::: Materials provided :::

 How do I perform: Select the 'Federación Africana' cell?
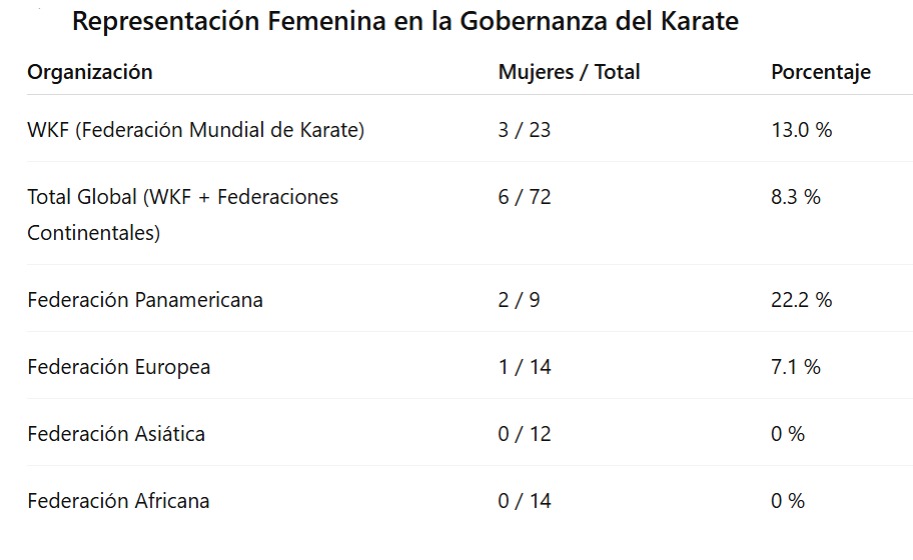click(118, 501)
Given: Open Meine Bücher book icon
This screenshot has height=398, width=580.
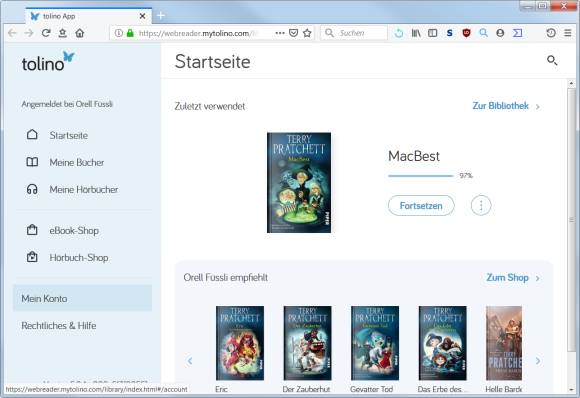Looking at the screenshot, I should [x=32, y=162].
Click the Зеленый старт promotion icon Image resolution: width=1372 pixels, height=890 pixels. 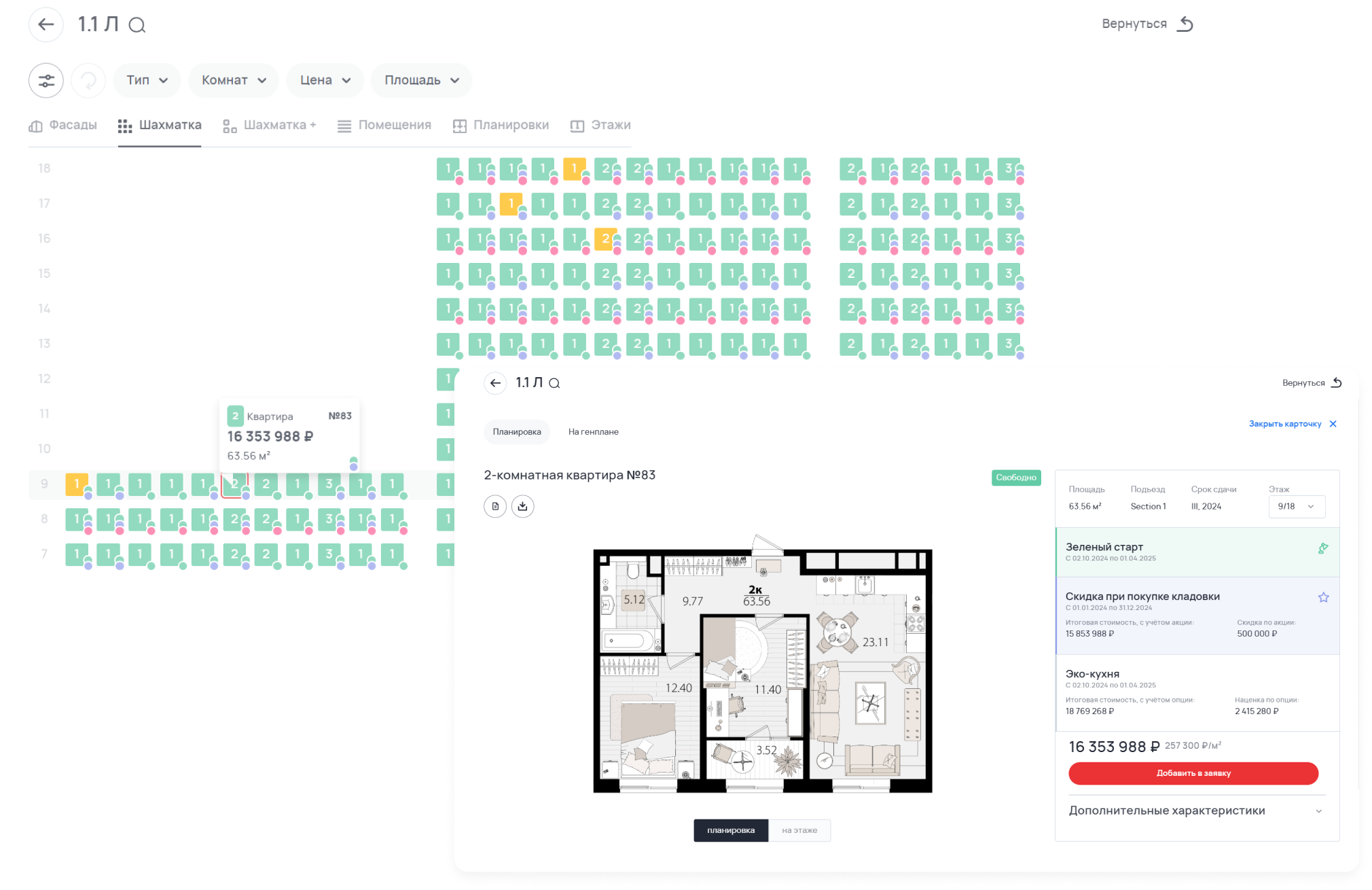tap(1323, 548)
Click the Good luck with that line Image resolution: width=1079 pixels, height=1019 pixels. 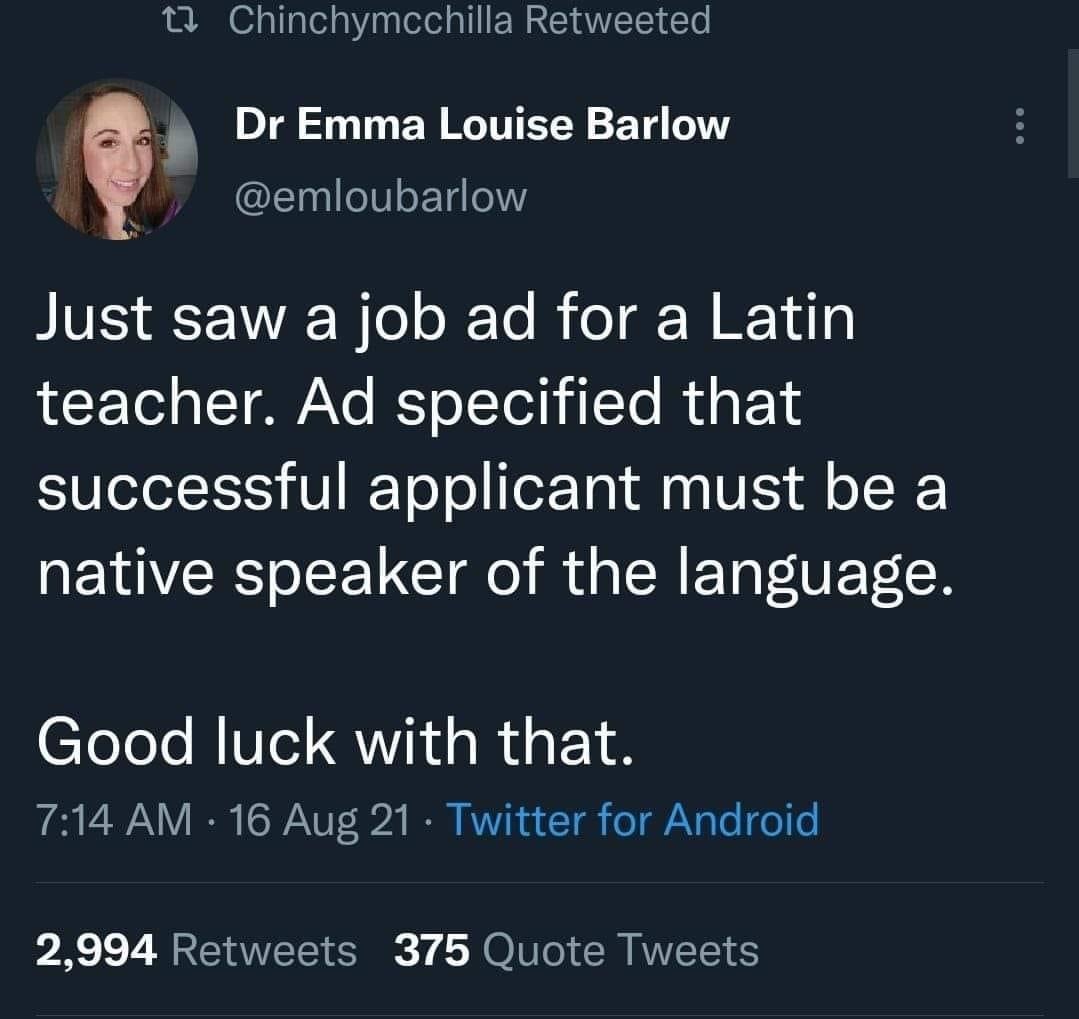coord(335,742)
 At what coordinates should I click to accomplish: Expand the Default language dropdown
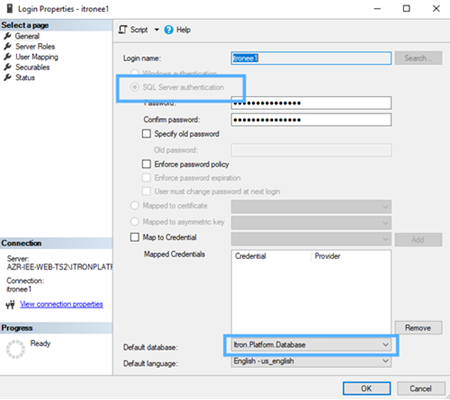click(311, 361)
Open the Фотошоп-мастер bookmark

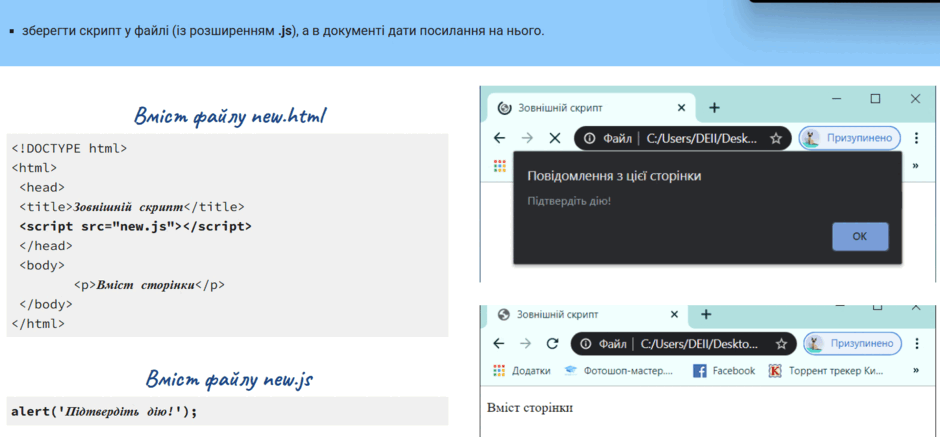[x=619, y=371]
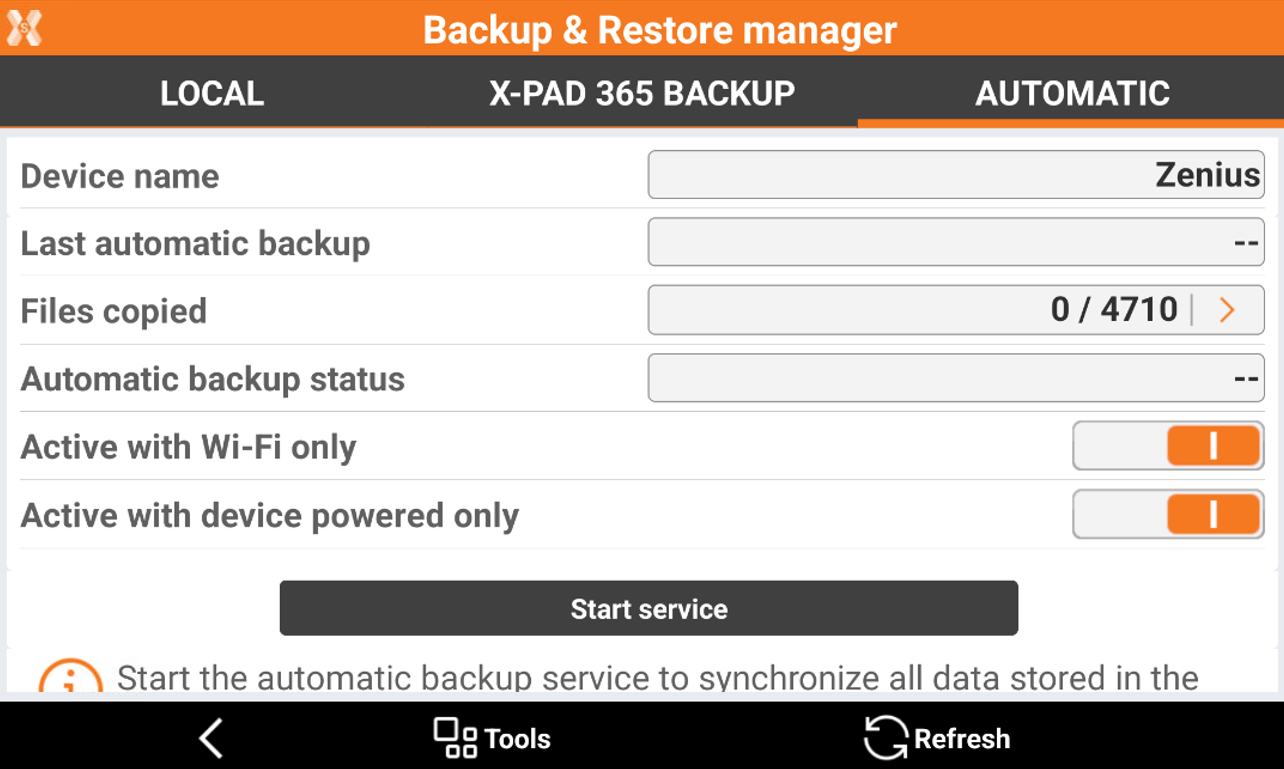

:::

**Aim:**
Which lines in the entries above contain the string "Open"? Show every such line in full.

**Reply to the task:**
Given: Open Meine Bücher book icon
Open the Фотошоп-мастер bookmark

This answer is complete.